Foi a partir dela que começou a ser travada uma disputa política e jurídica entre dois grandes agentes do futebol nacional, entre Flamengo e Globo, e que pode ter importante ramificações em todo o calendário de competições.

Os fenômenos recentes da FlaTV e da FluTV, que bateram recordes de visualizações no YouTube, também aconteceram por conta da MP 984, e podem ser uma tendência entre os clubes daqui para frente.

Mas você sabia que em Portugal alguns clubes fizeram negócios milionários com seus canais? E que na Espanha o cenário era muito similar ao do Brasil, e foi mudado “na marra”, para se alinhar com as ligas da Inglaterra e da Alemanha? E como são os direitos de TV nesses países?

A Esportelândia responde a essas perguntas a seguir, traçando um panorama dos direitos de transmissão de futebol nas principais ligas europeias, e tenta explicar um pouco da disputa que eles tem gerado aqui no Brasil.

Entenda a MP 984 e a briga Flamengo x Globo

No dia 18 de junho de 2020, foi publicada a Medida Provisória nº 984. Assinada pelo Presidente Jair Bolsonaro, ela altera o artigo 42 da Lei 9,615, a chamada Lei Pelé. Entre outros pontos, o artigo 42 legisla sobre a detenção e a comercialização dos direitos de transmissão de jogos de futebol.

O ponto que toca a discussão é o seguinte: no artigo original, é estipulado que os direitos de transmissão de uma partida de futebol pertencem aos dois times que vão jogá-la. Sua comercialização, portanto, só acontece a partir de um consenso de ambos.

Com a MP 984, esses direitos pertencem somente aos mandantes, aos times que jogam em casa. A comercialização, assim, é exclusivamente feita pelo mandante. Houve ainda a inclusão do parágrafo 4, uma exceção, em que nos casos de indefinição de mando de campo, os direitos são novamente compartilhados entre os dois times.

Antes, para se transmitir uma partida, um canal de TV tinha de ter contrato com ambos o mandante e o visitante, como tem sido o caso da Globo no Campeonato Brasileiro, por exemplo.

Direitos de transmissão: Globo, Flamengo e as cotas na Europa
Com a MP 984, o mandante é detentor dos direitos de transmissão das partidas. (Foto: Fotos Flu/ CC)

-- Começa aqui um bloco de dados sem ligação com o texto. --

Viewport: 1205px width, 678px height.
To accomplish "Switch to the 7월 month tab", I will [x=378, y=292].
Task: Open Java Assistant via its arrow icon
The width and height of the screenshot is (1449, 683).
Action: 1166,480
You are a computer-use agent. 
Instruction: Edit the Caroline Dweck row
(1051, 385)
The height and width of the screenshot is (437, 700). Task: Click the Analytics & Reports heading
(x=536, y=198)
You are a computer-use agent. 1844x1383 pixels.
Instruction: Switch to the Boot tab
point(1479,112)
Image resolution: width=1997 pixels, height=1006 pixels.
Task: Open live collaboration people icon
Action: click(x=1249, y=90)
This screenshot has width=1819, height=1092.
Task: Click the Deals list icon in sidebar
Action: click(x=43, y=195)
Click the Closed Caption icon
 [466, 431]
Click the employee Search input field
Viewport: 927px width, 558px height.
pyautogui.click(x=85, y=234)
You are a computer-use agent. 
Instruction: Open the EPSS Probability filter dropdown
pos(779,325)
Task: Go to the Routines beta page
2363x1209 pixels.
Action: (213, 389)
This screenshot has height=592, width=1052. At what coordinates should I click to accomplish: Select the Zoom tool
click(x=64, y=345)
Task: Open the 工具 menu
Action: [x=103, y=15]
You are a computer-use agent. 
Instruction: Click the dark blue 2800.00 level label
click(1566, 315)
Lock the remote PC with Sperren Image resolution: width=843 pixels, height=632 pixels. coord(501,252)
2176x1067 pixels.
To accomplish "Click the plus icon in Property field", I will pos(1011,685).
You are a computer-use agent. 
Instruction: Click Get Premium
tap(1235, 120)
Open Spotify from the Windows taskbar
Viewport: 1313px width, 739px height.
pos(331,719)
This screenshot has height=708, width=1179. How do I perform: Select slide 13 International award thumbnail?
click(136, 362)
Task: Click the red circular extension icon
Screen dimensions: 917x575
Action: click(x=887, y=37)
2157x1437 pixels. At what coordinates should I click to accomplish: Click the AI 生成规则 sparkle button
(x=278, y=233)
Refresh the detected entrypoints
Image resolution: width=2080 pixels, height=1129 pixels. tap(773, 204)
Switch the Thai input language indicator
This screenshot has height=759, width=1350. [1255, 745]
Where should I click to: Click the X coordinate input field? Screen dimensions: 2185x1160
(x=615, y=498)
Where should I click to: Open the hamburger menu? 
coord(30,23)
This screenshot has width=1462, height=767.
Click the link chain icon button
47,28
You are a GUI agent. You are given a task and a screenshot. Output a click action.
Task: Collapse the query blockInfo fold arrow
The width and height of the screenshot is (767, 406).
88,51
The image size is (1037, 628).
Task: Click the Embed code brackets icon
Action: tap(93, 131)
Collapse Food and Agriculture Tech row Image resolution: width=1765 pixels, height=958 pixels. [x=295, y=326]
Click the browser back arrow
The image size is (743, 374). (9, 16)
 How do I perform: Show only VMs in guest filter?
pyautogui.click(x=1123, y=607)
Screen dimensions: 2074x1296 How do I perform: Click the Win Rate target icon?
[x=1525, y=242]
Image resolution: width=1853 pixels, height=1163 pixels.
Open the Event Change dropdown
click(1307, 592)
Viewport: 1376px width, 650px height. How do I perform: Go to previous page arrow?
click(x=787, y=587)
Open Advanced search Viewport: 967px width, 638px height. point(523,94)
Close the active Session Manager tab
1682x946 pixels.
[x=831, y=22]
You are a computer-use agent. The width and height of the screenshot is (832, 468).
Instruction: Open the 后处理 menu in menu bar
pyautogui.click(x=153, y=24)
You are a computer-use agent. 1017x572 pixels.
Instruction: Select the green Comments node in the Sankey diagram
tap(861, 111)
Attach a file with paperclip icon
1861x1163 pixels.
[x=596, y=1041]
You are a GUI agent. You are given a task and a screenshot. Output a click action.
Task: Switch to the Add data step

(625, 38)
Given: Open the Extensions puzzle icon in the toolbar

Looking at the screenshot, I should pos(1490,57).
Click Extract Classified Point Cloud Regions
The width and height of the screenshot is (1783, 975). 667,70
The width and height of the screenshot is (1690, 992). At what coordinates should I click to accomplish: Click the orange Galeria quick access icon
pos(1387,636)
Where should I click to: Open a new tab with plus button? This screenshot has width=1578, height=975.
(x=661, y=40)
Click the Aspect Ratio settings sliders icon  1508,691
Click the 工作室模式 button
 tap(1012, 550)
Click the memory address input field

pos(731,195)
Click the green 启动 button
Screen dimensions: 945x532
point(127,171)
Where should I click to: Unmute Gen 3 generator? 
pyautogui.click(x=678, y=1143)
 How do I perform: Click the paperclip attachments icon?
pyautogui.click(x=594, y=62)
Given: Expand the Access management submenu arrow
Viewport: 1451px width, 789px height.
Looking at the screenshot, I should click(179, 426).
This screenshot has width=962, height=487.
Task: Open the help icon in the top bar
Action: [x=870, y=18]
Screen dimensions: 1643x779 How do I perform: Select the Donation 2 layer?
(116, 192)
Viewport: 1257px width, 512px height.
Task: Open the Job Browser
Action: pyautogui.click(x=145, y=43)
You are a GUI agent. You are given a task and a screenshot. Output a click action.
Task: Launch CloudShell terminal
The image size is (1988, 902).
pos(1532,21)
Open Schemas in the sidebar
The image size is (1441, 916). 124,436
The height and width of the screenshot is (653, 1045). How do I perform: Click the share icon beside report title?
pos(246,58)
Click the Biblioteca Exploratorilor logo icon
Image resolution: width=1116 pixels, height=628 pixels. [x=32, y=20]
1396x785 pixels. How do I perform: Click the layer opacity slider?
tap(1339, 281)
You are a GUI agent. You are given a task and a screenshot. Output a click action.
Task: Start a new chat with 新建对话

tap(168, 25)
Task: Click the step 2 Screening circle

Agora, basta ao canal ter um contrato com o dono da casa para transmitir o jogo.
Para ter uma melhor noção como essa alteração impacta a questão dos direitos, veja o exemplo da Turner, a empresa que administra os canais Esporte Interativo. Em 2019, ela fechou contrato com sete dos 20 clubes da série A para o Campeonato Brasileiro.

Quando os jogos eram entre os times com o qual ela tinha contrato, estava tudo certo. Mas quando envolviam qualquer outro dos 13 times que tinham assinado com a Globo – neste caso, com a SporTV – as partidas não eram transmitidas nos canais fechados.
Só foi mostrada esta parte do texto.